まず、ソロプレイが可能です。その場合は、自動で豆を植えたり売却したりするギャングと戦うことになります。ゲーム終了時、3人のギャングが獲得したより多くのターラーを獲得することができればプレイヤの勝利、獲得できなければ敗北です。
2人プレイの場合、基本的には対決することになります。
いわゆる『ボーナンザ』における交渉の要素はありません。
お互いにより多くのターラーを獲得すべく奮闘しますが、第3陣営として2人のギャングが場に出ており、ソロプレイのときと同じように自動的に豆を植えたり売却したりしていきます。悠長にプレイを進めていると、ギャングがどんどんターラーをガメていくことになるので、プレイヤは互いに少しだけ歩み寄って共闘する必要があります。
いえ、共闘という表現は、正鵠を射ていません。
前述した通り、このゲームに共闘の要素はなく、一方のプレイヤが、もう一方のプレイヤにカードを渡すことはできないので。

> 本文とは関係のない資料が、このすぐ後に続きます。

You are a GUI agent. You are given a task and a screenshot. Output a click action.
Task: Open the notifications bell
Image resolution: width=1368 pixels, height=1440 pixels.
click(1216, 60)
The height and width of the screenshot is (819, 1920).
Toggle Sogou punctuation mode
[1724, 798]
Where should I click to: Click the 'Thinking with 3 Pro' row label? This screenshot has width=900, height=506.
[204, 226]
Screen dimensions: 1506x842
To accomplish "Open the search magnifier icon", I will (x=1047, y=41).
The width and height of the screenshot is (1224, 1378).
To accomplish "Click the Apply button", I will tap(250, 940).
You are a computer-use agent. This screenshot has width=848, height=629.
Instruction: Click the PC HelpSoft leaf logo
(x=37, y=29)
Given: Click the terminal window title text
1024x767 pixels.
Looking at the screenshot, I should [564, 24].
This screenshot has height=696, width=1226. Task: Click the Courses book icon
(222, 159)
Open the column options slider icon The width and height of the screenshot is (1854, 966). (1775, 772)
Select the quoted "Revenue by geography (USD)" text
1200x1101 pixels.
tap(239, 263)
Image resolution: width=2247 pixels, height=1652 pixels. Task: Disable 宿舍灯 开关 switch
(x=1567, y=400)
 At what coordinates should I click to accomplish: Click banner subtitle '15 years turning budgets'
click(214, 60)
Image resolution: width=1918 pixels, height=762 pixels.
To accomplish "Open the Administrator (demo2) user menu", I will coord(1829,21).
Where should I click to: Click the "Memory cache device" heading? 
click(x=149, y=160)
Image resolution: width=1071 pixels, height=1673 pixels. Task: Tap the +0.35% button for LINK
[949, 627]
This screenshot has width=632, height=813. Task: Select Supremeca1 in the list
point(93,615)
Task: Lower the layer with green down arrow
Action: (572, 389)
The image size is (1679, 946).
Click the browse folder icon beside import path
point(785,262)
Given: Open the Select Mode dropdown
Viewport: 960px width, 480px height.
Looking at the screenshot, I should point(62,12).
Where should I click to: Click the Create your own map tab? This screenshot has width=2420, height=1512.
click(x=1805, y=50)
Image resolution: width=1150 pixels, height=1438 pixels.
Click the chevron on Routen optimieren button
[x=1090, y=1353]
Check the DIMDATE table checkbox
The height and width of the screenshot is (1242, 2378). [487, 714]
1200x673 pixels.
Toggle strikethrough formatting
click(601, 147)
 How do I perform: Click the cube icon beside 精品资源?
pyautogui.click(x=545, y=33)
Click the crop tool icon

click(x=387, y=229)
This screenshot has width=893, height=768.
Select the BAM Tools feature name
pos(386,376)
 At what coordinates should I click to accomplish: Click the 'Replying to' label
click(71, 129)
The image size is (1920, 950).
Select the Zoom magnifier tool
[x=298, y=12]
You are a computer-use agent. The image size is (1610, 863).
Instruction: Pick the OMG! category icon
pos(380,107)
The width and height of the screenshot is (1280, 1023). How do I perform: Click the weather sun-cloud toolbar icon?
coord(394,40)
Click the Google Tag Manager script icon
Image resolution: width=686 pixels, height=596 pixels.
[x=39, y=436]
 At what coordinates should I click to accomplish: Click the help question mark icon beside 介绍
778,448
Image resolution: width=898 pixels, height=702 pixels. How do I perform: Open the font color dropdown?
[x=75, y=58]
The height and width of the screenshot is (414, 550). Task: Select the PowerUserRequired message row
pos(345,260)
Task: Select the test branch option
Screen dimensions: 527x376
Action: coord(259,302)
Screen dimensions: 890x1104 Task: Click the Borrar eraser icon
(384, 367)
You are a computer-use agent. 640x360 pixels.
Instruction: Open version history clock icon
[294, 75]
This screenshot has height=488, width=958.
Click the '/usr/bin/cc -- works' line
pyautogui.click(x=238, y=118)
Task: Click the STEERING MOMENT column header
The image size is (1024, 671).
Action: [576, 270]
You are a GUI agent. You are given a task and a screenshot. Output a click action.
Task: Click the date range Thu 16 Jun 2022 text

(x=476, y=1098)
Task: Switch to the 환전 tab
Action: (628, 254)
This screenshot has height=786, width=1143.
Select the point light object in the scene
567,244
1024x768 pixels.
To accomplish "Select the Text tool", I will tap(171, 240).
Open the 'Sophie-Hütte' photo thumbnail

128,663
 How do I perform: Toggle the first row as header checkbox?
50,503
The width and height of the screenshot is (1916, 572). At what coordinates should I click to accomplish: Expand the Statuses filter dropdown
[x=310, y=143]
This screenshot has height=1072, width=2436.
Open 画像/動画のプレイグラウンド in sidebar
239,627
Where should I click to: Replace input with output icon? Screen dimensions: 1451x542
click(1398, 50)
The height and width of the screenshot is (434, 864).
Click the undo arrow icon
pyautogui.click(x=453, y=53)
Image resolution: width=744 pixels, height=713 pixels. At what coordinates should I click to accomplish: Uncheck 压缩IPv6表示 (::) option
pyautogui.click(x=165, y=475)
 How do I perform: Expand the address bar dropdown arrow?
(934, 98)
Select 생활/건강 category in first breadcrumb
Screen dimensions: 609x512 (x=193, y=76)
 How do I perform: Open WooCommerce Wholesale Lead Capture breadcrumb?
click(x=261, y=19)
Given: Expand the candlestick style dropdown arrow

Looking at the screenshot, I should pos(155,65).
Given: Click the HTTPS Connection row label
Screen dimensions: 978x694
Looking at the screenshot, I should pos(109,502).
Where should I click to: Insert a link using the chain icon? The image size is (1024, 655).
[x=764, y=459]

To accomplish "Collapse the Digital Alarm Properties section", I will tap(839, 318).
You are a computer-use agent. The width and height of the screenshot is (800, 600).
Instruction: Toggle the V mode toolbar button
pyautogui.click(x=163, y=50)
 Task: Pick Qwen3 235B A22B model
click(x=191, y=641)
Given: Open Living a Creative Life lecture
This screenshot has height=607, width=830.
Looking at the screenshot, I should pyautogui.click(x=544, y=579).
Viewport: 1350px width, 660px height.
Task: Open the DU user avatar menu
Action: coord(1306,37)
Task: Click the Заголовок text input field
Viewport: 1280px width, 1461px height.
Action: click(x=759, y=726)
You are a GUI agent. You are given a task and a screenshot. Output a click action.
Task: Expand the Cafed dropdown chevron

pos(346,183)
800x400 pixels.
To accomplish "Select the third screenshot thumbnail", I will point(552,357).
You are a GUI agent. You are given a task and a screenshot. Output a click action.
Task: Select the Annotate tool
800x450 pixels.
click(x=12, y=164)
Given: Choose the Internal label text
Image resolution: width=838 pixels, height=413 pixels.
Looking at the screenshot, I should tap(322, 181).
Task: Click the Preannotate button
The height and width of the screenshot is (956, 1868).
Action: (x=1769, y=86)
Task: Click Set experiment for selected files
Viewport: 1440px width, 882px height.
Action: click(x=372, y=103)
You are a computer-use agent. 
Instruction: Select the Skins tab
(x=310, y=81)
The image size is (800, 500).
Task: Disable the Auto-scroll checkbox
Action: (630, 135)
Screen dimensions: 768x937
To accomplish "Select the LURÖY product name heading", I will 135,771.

しかし、捨て札を介し、間接的にカードを渡したり、あるいは互いに競合しないよう譲歩することはできます。
譲歩。
そう、この思いやり、にも似た曖昧な距離感が、とても良く機能していると感じました。
完全に敵対し、互いにいがみあっていると、両プレイヤともいともたやすくギャングに撃ち取られることでしょう。それを避けるためには、利益を与えないまでも、不利益を与えるのもはばかる、くらいがちょうどいいあんばいなのです。
ストレートに言って面白かったです。
『ボーナンザ』特有の、カード編成やレートを知っていて、適切な交渉ができないと共倒れになる、ということもなく、過剰な意地悪はやめようね、くらいのプレイが、結果的に功を奏することになるというさじ加減が絶妙だと感じました。
どちらかと言うと『ボーナンザ』が苦手なひとにこそ勧めたい、そして『ボーナンザ』の交渉に面白さを見いだせない方にこそ勧めたいゲームでした。
2人用ゲームのなかでも、かなり好きな部類です。1回のプレイ時間は30分とちょうどいい感じですし、機会があれば購入して、手元に置いておきたいと感じました。